(Stored items)
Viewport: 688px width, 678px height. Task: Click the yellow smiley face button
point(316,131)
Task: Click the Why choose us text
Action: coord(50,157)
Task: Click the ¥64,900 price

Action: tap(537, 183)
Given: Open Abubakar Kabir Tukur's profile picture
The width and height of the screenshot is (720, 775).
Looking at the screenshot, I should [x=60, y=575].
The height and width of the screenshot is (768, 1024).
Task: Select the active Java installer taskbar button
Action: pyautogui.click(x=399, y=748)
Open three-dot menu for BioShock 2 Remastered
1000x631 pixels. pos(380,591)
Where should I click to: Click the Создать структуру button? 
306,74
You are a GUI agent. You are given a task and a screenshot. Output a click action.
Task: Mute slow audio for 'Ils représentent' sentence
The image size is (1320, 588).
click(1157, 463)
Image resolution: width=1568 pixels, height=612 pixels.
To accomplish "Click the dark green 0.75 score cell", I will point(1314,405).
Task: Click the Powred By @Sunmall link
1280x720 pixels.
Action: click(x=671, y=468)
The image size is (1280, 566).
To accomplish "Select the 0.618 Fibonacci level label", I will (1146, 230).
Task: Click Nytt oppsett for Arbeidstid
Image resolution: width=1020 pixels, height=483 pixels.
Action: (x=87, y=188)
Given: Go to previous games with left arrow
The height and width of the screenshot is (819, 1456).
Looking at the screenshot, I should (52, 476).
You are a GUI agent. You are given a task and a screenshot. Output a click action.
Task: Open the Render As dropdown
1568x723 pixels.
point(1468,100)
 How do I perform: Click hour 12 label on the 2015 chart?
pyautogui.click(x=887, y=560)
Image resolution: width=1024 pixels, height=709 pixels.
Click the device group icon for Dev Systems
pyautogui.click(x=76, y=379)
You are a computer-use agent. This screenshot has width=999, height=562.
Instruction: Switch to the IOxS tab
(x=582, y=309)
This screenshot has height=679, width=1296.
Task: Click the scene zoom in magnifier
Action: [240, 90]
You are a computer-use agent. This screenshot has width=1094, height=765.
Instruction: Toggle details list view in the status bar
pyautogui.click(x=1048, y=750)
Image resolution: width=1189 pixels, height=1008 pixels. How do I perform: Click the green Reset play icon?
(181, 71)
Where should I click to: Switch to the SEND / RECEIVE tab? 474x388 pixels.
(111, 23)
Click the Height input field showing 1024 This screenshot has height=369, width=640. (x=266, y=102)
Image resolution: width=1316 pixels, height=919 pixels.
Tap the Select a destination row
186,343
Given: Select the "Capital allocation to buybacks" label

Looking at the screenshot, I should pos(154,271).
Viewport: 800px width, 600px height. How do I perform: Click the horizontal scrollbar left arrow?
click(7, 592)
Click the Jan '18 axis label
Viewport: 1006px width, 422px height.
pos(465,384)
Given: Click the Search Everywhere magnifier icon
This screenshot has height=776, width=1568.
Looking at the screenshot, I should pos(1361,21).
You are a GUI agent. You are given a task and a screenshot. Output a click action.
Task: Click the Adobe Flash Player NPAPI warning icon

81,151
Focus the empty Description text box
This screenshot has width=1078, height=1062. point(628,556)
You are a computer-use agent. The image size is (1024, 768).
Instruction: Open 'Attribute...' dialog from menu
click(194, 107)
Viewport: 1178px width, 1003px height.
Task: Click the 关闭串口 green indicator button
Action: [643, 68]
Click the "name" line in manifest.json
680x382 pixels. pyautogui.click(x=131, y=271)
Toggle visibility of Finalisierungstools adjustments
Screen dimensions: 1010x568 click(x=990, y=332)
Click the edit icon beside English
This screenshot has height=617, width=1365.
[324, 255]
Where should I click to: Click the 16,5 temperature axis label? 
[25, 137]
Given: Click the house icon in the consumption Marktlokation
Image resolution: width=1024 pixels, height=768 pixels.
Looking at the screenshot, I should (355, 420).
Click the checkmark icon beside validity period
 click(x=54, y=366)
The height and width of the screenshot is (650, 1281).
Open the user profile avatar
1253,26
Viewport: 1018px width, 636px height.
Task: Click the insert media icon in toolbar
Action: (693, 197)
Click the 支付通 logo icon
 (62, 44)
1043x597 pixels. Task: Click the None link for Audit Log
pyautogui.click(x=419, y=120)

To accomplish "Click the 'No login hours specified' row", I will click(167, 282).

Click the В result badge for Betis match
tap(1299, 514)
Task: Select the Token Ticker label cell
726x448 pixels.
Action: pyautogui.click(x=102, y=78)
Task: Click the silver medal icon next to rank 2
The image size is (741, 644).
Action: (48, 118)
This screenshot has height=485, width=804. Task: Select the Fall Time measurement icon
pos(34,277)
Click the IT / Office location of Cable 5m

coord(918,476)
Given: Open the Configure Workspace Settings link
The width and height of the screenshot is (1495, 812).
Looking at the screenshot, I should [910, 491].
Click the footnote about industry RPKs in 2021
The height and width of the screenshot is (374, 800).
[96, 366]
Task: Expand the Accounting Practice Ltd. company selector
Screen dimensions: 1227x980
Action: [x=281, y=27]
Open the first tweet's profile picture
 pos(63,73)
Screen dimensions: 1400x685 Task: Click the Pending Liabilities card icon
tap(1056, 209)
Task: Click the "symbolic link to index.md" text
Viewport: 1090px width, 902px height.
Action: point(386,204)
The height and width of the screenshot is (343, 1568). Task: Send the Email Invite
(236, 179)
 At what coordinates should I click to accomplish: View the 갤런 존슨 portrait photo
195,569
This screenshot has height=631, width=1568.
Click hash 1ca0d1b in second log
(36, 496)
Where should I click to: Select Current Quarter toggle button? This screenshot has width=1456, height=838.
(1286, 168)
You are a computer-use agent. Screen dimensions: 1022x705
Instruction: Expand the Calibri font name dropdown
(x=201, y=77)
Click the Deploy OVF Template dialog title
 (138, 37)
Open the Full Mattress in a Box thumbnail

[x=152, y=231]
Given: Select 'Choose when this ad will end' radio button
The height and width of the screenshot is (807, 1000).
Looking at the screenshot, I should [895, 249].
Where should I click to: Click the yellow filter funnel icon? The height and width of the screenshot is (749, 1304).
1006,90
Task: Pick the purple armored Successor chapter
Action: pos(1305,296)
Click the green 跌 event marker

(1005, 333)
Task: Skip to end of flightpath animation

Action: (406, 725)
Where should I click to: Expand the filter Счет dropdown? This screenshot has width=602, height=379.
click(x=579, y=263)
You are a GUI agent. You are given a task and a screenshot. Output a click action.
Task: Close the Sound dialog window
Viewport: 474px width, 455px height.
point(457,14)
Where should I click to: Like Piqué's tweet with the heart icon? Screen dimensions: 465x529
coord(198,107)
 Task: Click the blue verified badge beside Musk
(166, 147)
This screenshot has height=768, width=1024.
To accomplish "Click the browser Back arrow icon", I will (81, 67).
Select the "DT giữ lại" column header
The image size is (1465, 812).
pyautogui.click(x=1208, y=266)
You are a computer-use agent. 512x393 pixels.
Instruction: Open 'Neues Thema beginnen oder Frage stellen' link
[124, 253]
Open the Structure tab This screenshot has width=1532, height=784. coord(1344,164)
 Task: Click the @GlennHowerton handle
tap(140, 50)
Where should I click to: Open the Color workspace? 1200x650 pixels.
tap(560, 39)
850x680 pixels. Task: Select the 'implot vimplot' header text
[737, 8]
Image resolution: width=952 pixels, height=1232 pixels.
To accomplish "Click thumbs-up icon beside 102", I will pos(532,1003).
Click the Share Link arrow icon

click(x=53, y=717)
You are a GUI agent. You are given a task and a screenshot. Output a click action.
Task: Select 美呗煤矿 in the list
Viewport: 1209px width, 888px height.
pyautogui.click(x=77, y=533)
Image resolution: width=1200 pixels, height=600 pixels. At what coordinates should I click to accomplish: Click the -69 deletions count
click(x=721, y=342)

▸ **What you are asked to do**: Pick each line holding "computer" out of the entries above and return it.

▸ **Solution below**:
You are a computer-use agent. This screenshot has width=999, height=562.
You are a computer-use agent. This screenshot has width=1094, height=765.
You are a computer-use agent. The image size is (1024, 768).
You are a computer-use agent. Screen dimensions: 1022x705
You are a computer-use agent. 512x393 pixels.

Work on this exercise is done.